→ EXERCISE PROMPT: Return every line below exactly.

→ DATASET RECORDS:
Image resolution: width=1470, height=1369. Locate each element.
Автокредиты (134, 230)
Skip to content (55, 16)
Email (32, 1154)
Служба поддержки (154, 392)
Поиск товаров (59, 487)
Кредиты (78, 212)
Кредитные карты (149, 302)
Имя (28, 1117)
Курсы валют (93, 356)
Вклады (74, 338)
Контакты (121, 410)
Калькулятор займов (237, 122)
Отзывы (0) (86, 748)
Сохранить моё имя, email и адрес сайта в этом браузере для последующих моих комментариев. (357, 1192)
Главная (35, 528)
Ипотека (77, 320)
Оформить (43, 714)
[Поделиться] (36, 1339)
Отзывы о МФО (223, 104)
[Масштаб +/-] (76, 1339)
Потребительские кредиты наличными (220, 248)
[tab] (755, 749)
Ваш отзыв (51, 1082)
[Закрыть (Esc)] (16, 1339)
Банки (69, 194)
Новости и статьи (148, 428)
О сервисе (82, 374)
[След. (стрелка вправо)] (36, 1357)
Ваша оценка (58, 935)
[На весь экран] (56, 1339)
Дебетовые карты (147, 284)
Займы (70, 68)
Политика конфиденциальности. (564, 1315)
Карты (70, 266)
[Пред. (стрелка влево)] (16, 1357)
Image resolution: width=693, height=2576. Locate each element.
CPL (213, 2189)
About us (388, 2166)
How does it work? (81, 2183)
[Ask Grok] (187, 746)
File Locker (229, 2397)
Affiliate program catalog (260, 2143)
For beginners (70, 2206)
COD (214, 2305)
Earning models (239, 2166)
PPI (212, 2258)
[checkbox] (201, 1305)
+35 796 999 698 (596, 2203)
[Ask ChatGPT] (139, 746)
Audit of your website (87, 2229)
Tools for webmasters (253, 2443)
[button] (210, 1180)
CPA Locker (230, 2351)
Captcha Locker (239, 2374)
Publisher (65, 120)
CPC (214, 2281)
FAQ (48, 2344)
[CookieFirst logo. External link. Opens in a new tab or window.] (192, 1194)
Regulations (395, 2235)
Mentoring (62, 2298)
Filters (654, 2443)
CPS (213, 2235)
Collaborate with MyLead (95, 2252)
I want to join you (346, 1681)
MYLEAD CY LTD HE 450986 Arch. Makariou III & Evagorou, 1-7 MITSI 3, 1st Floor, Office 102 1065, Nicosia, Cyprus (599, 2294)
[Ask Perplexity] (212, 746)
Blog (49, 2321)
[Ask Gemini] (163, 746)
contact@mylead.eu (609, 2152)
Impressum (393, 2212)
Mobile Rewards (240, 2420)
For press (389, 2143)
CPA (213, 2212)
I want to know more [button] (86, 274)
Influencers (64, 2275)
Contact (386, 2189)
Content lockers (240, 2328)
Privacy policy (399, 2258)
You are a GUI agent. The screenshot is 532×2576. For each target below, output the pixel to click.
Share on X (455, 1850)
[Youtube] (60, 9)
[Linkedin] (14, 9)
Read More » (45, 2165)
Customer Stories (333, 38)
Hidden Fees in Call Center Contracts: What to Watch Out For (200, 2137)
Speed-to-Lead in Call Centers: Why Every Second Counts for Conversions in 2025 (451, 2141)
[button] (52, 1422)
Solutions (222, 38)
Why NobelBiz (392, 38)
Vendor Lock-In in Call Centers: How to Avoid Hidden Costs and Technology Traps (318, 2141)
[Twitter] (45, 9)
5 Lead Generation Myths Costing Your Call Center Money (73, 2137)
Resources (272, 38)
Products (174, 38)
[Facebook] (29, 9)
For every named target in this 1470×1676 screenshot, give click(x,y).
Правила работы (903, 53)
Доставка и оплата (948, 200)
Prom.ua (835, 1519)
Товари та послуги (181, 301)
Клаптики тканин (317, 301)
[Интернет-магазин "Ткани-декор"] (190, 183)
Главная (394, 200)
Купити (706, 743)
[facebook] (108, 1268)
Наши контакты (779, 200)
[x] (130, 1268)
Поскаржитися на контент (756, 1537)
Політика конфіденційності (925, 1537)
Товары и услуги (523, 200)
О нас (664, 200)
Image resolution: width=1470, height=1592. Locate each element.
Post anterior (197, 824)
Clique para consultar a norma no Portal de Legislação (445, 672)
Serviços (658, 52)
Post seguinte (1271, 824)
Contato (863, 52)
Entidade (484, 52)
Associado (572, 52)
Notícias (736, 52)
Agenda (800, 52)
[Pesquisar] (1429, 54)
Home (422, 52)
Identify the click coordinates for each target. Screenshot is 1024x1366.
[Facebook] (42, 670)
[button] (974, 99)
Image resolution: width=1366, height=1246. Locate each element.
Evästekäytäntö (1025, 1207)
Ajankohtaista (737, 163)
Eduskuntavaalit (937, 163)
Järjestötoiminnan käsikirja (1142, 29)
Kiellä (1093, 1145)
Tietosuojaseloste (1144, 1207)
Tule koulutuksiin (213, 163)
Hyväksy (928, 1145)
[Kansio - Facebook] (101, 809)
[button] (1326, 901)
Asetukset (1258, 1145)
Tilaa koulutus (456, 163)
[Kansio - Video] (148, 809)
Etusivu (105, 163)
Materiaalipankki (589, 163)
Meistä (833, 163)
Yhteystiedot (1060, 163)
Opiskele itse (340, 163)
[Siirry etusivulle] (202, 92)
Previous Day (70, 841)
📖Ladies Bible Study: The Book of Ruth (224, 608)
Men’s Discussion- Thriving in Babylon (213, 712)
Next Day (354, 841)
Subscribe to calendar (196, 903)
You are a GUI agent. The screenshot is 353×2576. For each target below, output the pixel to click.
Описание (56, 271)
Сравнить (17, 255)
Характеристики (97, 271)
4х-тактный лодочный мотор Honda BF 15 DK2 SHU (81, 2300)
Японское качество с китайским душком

→ OUTPUT FOR THIS TASK:
Image resolution: width=1470, height=1369. Locate each element.
Автокредиты (134, 230)
Skip to content (55, 16)
Email (32, 1154)
Служба поддержки (154, 392)
Поиск товаров (59, 487)
Кредиты (78, 212)
Кредитные карты (149, 302)
Имя (28, 1117)
Курсы валют (93, 356)
Вклады (74, 338)
Контакты (121, 410)
Калькулятор займов (237, 122)
Отзывы (0) (86, 748)
Сохранить моё имя, email и адрес сайта в этом браузере для последующих моих комментариев. (357, 1192)
Главная (35, 528)
Ипотека (77, 320)
Оформить (43, 714)
[Поделиться] (36, 1339)
Отзывы о МФО (223, 104)
[Масштаб +/-] (76, 1339)
Потребительские кредиты наличными (220, 248)
[tab] (755, 749)
Ваш отзыв (51, 1082)
[Закрыть (Esc)] (16, 1339)
Банки (69, 194)
Новости и статьи (148, 428)
О сервисе (82, 374)
[След. (стрелка вправо)] (36, 1357)
Ваша оценка (58, 935)
[На весь экран] (56, 1339)
Дебетовые карты (147, 284)
Займы (70, 68)
Политика конфиденциальности. (564, 1315)
Карты (70, 266)
[Пред. (стрелка влево)] (16, 1357)
Image resolution: width=693, height=2576. Locate each element.
CPL (213, 2189)
About us (388, 2166)
How does it work? (81, 2183)
[Ask Grok] (187, 746)
File Locker (229, 2397)
Affiliate program catalog (260, 2143)
For beginners (70, 2206)
COD (214, 2305)
Earning models (239, 2166)
PPI (212, 2258)
[checkbox] (201, 1305)
+35 796 999 698 (596, 2203)
[Ask ChatGPT] (139, 746)
Audit of your website (87, 2229)
Tools for webmasters (253, 2443)
[button] (210, 1180)
CPA Locker (230, 2351)
Captcha Locker (239, 2374)
Publisher (65, 120)
CPC (214, 2281)
FAQ (48, 2344)
[CookieFirst logo. External link. Opens in a new tab or window.] (192, 1194)
Regulations (395, 2235)
Mentoring (62, 2298)
Filters (654, 2443)
CPS (213, 2235)
Collaborate with MyLead (95, 2252)
I want to join you (346, 1681)
MYLEAD CY LTD HE 450986 Arch. Makariou III & Evagorou, 1-7 MITSI 3, 1st Floor, Office 102 1065, Nicosia, Cyprus (599, 2294)
[Ask Perplexity] (212, 746)
Blog (49, 2321)
[Ask Gemini] (163, 746)
contact@mylead.eu (609, 2152)
Impressum (393, 2212)
Mobile Rewards (240, 2420)
For press (389, 2143)
CPA (213, 2212)
I want to know more [button] (86, 274)
Influencers (64, 2275)
Contact (386, 2189)
Content lockers (240, 2328)
Privacy policy (399, 2258)
You are a GUI agent. The screenshot is 532×2576. For each target below, output the pixel to click.
Share on X (455, 1850)
[Youtube] (60, 9)
[Linkedin] (14, 9)
Read More » (45, 2165)
Customer Stories (333, 38)
Hidden Fees in Call Center Contracts: What to Watch Out For (200, 2137)
Speed-to-Lead in Call Centers: Why Every Second Counts for Conversions in 2025 (451, 2141)
[button] (52, 1422)
Solutions (222, 38)
Why NobelBiz (392, 38)
Vendor Lock-In in Call Centers: How to Avoid Hidden Costs and Technology Traps (318, 2141)
[Twitter] (45, 9)
5 Lead Generation Myths Costing Your Call Center Money (73, 2137)
Resources (272, 38)
Products (174, 38)
[Facebook] (29, 9)
For every named target in this 1470×1676 screenshot, give click(x,y).
Правила работы (903, 53)
Доставка и оплата (948, 200)
Prom.ua (835, 1519)
Товари та послуги (181, 301)
Клаптики тканин (317, 301)
[Интернет-магазин "Ткани-декор"] (190, 183)
Главная (394, 200)
Купити (706, 743)
[facebook] (108, 1268)
Наши контакты (779, 200)
[x] (130, 1268)
Поскаржитися на контент (756, 1537)
Політика конфіденційності (925, 1537)
Товары и услуги (523, 200)
О нас (664, 200)
Image resolution: width=1470, height=1592. Locate each element.
Post anterior (197, 824)
Clique para consultar a norma no Portal de Legislação (445, 672)
Serviços (658, 52)
Post seguinte (1271, 824)
Contato (863, 52)
Entidade (484, 52)
Associado (572, 52)
Notícias (736, 52)
Agenda (800, 52)
[Pesquisar] (1429, 54)
Home (422, 52)
Identify the click coordinates for each target. Screenshot is 1024x1366.
[Facebook] (42, 670)
[button] (974, 99)
Image resolution: width=1366, height=1246. Locate each element.
Evästekäytäntö (1025, 1207)
Ajankohtaista (737, 163)
Eduskuntavaalit (937, 163)
Järjestötoiminnan käsikirja (1142, 29)
Kiellä (1093, 1145)
Tietosuojaseloste (1144, 1207)
Tule koulutuksiin (213, 163)
Hyväksy (928, 1145)
[Kansio - Facebook] (101, 809)
[button] (1326, 901)
Asetukset (1258, 1145)
Tilaa koulutus (456, 163)
[Kansio - Video] (148, 809)
Etusivu (105, 163)
Materiaalipankki (589, 163)
Meistä (833, 163)
Yhteystiedot (1060, 163)
Opiskele itse (340, 163)
[Siirry etusivulle] (202, 92)
Previous Day (70, 841)
📖Ladies Bible Study: The Book of Ruth (224, 608)
Men’s Discussion- Thriving in Babylon (213, 712)
Next Day (354, 841)
Subscribe to calendar (196, 903)
You are a GUI agent. The screenshot is 353×2576. For each target below, output the pixel to click.
Описание (56, 271)
Сравнить (17, 255)
Характеристики (97, 271)
4х-тактный лодочный мотор Honda BF 15 DK2 SHU (81, 2300)
Японское качество с китайским душком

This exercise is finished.